### What you are asked to do
Put the part of the listing that opens with the line containing "The height and width of the screenshot is (576, 1024)." and closes with the line containing "tap(220, 76)" into a Markdown table with the columns Row and Line, skipping blank lines. Include only those lines.

══ Information given

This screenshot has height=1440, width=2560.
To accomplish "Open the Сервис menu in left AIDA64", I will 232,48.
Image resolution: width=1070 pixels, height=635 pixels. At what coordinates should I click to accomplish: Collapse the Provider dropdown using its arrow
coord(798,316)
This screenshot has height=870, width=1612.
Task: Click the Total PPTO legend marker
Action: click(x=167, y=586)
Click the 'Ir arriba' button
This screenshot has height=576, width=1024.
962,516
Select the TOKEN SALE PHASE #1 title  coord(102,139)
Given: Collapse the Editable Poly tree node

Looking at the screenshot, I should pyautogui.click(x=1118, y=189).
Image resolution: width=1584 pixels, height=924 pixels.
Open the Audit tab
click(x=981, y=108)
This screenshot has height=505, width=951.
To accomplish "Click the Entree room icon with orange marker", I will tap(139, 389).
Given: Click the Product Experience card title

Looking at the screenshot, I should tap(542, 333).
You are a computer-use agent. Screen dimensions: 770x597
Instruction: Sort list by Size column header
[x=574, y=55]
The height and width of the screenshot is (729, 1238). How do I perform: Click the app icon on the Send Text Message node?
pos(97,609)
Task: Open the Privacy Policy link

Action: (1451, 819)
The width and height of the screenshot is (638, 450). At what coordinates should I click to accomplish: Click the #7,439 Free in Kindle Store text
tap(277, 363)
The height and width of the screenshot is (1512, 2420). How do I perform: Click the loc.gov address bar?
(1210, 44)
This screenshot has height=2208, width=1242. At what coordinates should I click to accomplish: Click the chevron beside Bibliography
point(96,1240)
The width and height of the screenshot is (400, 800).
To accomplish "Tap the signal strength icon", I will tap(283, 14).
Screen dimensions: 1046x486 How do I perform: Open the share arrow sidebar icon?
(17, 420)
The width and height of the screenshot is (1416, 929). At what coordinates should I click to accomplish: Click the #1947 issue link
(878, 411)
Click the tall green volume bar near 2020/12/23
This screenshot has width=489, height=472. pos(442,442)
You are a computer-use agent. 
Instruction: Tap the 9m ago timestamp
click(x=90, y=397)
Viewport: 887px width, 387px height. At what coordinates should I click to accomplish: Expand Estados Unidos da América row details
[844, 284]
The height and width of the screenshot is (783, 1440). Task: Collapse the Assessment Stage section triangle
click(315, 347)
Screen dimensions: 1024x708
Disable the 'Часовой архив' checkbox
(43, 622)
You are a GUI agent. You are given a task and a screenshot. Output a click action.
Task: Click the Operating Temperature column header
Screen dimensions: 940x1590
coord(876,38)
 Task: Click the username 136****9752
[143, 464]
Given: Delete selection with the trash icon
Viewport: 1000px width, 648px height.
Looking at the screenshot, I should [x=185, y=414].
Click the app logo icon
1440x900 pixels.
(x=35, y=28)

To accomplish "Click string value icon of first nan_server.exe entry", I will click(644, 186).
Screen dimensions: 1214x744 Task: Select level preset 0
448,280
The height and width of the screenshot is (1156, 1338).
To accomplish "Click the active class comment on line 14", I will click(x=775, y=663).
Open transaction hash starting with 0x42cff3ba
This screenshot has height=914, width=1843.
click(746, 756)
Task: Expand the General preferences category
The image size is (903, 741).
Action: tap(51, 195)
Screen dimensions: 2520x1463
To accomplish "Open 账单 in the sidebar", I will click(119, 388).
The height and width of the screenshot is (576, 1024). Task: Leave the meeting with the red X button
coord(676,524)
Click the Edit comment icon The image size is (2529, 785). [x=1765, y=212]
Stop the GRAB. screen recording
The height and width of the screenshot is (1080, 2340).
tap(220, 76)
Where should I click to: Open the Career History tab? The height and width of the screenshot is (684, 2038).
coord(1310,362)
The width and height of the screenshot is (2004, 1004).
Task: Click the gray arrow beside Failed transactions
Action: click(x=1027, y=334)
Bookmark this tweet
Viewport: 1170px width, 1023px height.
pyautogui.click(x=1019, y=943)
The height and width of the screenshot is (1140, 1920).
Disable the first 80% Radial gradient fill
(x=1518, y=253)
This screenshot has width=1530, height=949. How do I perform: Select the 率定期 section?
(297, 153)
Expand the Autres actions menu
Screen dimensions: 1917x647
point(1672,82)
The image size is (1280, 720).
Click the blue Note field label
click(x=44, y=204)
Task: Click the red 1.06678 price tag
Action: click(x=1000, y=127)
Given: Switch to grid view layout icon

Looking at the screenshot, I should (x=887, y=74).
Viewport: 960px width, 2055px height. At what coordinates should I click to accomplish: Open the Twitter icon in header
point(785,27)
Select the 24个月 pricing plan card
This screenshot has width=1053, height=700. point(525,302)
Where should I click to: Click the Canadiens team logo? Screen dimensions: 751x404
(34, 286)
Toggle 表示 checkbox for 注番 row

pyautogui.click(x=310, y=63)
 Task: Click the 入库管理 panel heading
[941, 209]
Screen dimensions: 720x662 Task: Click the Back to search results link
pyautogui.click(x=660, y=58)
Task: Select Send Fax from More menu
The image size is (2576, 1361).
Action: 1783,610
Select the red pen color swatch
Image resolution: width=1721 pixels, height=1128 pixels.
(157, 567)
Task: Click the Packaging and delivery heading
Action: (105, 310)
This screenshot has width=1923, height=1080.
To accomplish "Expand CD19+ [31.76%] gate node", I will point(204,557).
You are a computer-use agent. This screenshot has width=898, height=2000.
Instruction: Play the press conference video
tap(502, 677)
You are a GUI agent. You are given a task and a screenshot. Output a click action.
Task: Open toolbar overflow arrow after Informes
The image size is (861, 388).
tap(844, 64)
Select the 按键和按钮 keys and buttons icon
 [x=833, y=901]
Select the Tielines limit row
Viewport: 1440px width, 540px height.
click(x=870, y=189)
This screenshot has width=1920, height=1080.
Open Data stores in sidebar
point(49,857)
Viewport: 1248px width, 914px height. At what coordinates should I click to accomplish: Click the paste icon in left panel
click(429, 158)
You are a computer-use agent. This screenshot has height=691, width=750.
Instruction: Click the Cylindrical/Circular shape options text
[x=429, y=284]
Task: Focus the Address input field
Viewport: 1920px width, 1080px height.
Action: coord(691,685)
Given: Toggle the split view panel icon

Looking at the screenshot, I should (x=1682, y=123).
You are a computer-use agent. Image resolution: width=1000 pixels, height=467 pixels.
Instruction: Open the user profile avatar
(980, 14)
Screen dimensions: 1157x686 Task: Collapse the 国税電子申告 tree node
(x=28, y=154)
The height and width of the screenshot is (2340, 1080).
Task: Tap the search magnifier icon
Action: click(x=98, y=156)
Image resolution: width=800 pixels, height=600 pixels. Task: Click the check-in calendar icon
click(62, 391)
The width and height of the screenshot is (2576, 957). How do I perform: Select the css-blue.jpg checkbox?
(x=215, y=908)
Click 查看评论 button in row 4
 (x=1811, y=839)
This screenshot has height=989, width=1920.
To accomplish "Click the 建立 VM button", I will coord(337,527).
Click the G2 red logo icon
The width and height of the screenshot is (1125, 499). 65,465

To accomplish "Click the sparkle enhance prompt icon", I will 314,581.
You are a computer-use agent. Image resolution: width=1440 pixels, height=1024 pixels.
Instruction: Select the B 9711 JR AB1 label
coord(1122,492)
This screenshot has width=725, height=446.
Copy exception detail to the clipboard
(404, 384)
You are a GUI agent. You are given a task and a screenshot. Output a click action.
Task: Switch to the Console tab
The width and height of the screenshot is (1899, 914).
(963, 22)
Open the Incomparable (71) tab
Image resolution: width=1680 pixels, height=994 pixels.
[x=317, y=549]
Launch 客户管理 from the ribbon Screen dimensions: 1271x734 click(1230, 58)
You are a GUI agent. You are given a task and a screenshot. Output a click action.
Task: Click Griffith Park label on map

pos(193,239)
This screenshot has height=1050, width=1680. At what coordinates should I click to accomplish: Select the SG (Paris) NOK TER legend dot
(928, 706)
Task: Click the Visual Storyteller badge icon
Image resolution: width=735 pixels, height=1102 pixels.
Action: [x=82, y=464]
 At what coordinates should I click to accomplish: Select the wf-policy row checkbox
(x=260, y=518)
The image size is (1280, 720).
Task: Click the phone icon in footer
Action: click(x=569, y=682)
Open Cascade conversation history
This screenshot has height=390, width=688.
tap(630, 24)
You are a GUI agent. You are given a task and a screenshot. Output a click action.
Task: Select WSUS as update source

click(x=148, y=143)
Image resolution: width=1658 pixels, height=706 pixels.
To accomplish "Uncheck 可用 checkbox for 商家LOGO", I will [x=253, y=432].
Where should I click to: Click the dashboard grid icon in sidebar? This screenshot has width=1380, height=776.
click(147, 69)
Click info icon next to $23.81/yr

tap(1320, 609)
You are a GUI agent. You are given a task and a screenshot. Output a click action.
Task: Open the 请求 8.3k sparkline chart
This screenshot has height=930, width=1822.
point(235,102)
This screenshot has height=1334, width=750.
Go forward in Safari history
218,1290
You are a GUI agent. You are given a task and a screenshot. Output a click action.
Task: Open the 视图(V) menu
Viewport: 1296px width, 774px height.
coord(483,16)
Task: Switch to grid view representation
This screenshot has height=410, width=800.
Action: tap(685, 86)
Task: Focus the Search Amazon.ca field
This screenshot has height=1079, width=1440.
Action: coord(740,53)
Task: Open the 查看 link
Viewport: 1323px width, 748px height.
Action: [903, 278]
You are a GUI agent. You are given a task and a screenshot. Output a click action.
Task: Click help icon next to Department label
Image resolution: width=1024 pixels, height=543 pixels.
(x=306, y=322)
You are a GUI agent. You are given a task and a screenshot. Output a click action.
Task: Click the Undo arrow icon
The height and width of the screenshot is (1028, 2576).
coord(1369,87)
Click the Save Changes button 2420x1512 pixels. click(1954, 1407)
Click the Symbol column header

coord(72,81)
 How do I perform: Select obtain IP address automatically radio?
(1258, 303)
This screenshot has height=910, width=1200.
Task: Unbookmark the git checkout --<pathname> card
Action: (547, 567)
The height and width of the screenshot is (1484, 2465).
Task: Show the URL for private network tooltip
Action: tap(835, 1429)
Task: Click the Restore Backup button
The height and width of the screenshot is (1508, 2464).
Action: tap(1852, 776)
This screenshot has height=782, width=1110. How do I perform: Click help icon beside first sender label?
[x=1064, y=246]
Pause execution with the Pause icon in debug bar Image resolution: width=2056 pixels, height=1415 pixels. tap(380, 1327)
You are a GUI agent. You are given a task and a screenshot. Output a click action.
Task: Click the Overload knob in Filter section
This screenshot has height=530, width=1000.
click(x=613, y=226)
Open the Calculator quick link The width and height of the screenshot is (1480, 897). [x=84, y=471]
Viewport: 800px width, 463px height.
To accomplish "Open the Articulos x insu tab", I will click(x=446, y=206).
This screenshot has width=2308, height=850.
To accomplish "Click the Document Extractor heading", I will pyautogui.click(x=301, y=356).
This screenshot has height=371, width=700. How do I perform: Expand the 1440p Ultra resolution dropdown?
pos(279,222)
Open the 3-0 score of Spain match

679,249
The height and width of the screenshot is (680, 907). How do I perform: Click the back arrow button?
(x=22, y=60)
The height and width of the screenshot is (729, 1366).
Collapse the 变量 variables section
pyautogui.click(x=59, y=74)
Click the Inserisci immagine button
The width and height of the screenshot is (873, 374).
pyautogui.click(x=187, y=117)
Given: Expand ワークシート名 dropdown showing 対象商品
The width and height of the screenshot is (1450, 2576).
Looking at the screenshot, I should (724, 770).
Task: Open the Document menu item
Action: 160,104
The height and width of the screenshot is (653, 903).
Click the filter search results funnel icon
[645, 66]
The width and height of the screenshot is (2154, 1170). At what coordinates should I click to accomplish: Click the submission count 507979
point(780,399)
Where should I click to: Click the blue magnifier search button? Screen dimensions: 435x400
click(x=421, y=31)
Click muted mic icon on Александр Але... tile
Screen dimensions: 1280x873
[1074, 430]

════

### Written reply
| Row | Line |
|---|---|
| 1 | The height and width of the screenshot is (576, 1024). Task: Leave the meeting with the red X button |
| 2 | coord(676,524) |
| 3 | Click the Edit comment icon The image size is (2529, 785). [x=1765, y=212] |
| 4 | Stop the GRAB. screen recording |
| 5 | The height and width of the screenshot is (1080, 2340). |
| 6 | tap(220, 76) |